Questa era la fede dei primi sionisti. Seppero presto, alcuni dal 1860, altri dopo i pogrom del 1880, Herzl dopo il processo Dreyfus, che l’Illuminismo e l’emancipazione europei erano falliti, che nonostante le sue immense conquiste scientifiche e politiche, l’Europa continentale non aveva ancora posto per gli ebrei. Alcuni sionisti erano religiosi, altri laici, ma soprattutto tutti sapevano cosa rendeva così chiaro il Midrash Tanchuma: quando si tratta di ricostruire un mondo in frantumi o un sogno infranto, non si aspetta il permesso dal Cielo. Il paradiso ti sta dicendo di andare avanti.

Non è carta bianca per fare quello che ci piace. Non tutta l’innovazione è costruttiva. Alcuni possono essere davvero molto distruttivi. Ma questo principio del “camminare avanti”, l’idea che il Creatore vuole che noi, la sua più grande creazione, siamo creativi, è ciò che rende unico l’ebraismo per l’alto valore che attribuisce alla persona umana e alla condizione umana.

La fede è il coraggio di correre un rischio per amore di Dio o del popolo ebraico; per iniziare un viaggio verso una destinazione lontana sapendo che ci saranno dei pericoli lungo il cammino, ma sapendo anche che Dio è con noi, dandoci forza se allineiamo la nostra volontà alla Sua. La fede non è certezza, ma il coraggio di vivere nell’incertezza.

Di rav Jonathan Sack zl

* Posek (ebraico פוסק, po·ˈseq, pl. Poskim, פוסקים) è un termine della Halakha (legge ebraica) reso come “decisore” — uno studioso giurista che interpreta e decide l’Halakha in casi di legge ove passate autorità sono state inconclusive.

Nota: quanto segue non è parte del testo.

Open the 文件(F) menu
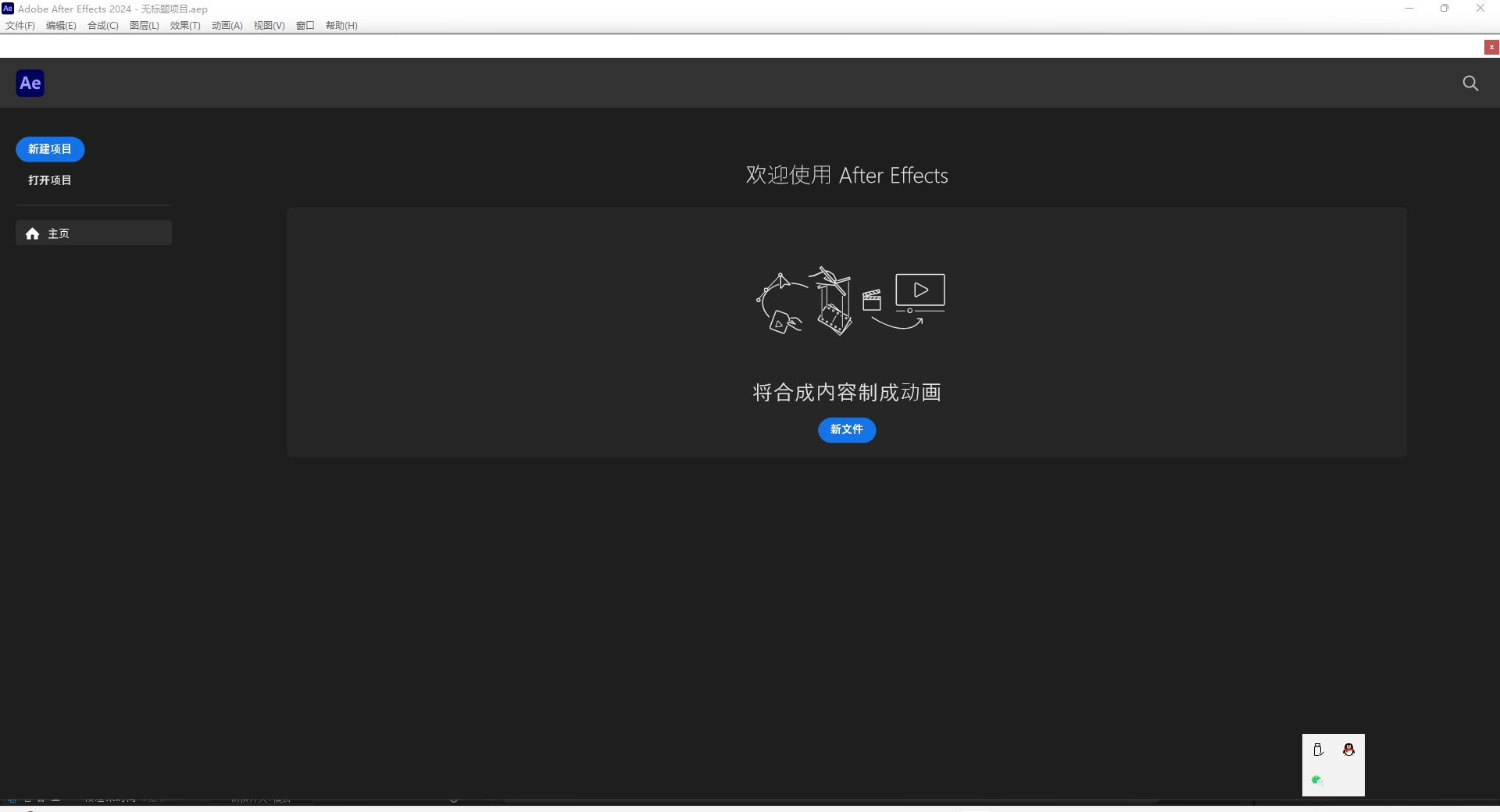Image resolution: width=1500 pixels, height=812 pixels. tap(19, 25)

La decisione di un posek è detta psak din o psak halakha (“decisione di legge”; pl. piskei din, piskei halakha) o semplicemente “psak”. In ebraico, פסק è la radice che comprende “fermare” o “concludere” — il posek porta a termine il procedimento di dibattito legale. Piskei din sono di solito registrati in volumi chiamati responsa.